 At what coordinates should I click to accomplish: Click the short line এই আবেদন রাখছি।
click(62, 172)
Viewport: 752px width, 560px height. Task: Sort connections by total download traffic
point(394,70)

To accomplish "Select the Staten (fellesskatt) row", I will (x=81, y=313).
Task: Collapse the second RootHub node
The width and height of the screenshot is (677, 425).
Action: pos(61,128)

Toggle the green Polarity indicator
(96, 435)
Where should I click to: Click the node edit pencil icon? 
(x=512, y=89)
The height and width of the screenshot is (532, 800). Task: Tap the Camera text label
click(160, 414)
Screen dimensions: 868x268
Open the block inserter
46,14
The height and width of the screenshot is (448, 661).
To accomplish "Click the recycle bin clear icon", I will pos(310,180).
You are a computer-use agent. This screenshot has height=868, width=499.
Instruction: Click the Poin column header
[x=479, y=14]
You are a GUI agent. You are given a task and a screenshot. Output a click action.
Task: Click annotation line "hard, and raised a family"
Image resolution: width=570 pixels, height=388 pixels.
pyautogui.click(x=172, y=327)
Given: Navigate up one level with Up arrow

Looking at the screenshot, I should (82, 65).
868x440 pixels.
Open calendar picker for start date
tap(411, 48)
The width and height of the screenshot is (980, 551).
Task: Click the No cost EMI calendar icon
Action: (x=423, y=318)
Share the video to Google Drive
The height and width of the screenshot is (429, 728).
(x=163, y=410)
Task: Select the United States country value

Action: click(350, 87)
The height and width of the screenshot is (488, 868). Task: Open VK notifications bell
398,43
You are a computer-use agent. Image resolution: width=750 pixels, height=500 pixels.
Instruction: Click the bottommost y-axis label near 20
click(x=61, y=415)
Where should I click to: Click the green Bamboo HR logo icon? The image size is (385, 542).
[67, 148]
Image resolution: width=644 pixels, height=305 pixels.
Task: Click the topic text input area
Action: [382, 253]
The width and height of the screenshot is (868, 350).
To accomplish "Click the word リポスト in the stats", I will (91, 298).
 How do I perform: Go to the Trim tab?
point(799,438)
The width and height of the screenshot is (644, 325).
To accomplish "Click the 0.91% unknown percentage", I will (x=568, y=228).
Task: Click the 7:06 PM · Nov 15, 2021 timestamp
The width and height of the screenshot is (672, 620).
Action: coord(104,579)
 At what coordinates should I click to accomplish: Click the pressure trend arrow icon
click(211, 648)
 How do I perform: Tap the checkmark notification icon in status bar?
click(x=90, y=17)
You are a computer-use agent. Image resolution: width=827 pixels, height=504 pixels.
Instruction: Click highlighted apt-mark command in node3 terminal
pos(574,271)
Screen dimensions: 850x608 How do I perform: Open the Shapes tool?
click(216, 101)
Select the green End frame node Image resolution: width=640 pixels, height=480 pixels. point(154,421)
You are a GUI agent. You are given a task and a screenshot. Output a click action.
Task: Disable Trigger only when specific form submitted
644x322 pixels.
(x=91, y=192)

○ ○ ○ ○

**Exercise details:**
The full set of records, transcribed exactly, is the answer.

**Completed task:**
 At what coordinates should I click to accomplish: Click the short line এই আবেদন রাখছি।
click(62, 172)
Viewport: 752px width, 560px height. Task: Sort connections by total download traffic
point(394,70)

To accomplish "Select the Staten (fellesskatt) row", I will (x=81, y=313).
Task: Collapse the second RootHub node
The width and height of the screenshot is (677, 425).
Action: pos(61,128)

Toggle the green Polarity indicator
(96, 435)
Where should I click to: Click the node edit pencil icon? 
(x=512, y=89)
The height and width of the screenshot is (532, 800). Task: Tap the Camera text label
click(160, 414)
Screen dimensions: 868x268
Open the block inserter
46,14
The height and width of the screenshot is (448, 661).
To accomplish "Click the recycle bin clear icon", I will pos(310,180).
You are a computer-use agent. This screenshot has height=868, width=499.
Instruction: Click the Poin column header
[x=479, y=14]
You are a GUI agent. You are given a task and a screenshot. Output a click action.
Task: Click annotation line "hard, and raised a family"
Image resolution: width=570 pixels, height=388 pixels.
pyautogui.click(x=172, y=327)
Given: Navigate up one level with Up arrow

Looking at the screenshot, I should (82, 65).
868x440 pixels.
Open calendar picker for start date
tap(411, 48)
The width and height of the screenshot is (980, 551).
Task: Click the No cost EMI calendar icon
Action: (x=423, y=318)
Share the video to Google Drive
The height and width of the screenshot is (429, 728).
(x=163, y=410)
Task: Select the United States country value

Action: click(350, 87)
The height and width of the screenshot is (488, 868). Task: Open VK notifications bell
398,43
You are a computer-use agent. Image resolution: width=750 pixels, height=500 pixels.
Instruction: Click the bottommost y-axis label near 20
click(x=61, y=415)
Where should I click to: Click the green Bamboo HR logo icon? The image size is (385, 542).
[67, 148]
Image resolution: width=644 pixels, height=305 pixels.
Task: Click the topic text input area
Action: [382, 253]
The width and height of the screenshot is (868, 350).
To accomplish "Click the word リポスト in the stats", I will (91, 298).
 How do I perform: Go to the Trim tab?
point(799,438)
The width and height of the screenshot is (644, 325).
To accomplish "Click the 0.91% unknown percentage", I will (x=568, y=228).
Task: Click the 7:06 PM · Nov 15, 2021 timestamp
The width and height of the screenshot is (672, 620).
Action: coord(104,579)
 At what coordinates should I click to accomplish: Click the pressure trend arrow icon
click(211, 648)
 How do I perform: Tap the checkmark notification icon in status bar?
click(x=90, y=17)
You are a computer-use agent. Image resolution: width=827 pixels, height=504 pixels.
Instruction: Click highlighted apt-mark command in node3 terminal
pos(574,271)
Screen dimensions: 850x608 How do I perform: Open the Shapes tool?
click(216, 101)
Select the green End frame node Image resolution: width=640 pixels, height=480 pixels. point(154,421)
You are a GUI agent. You are given a task and a screenshot. Output a click action.
Task: Disable Trigger only when specific form submitted
644x322 pixels.
(x=91, y=192)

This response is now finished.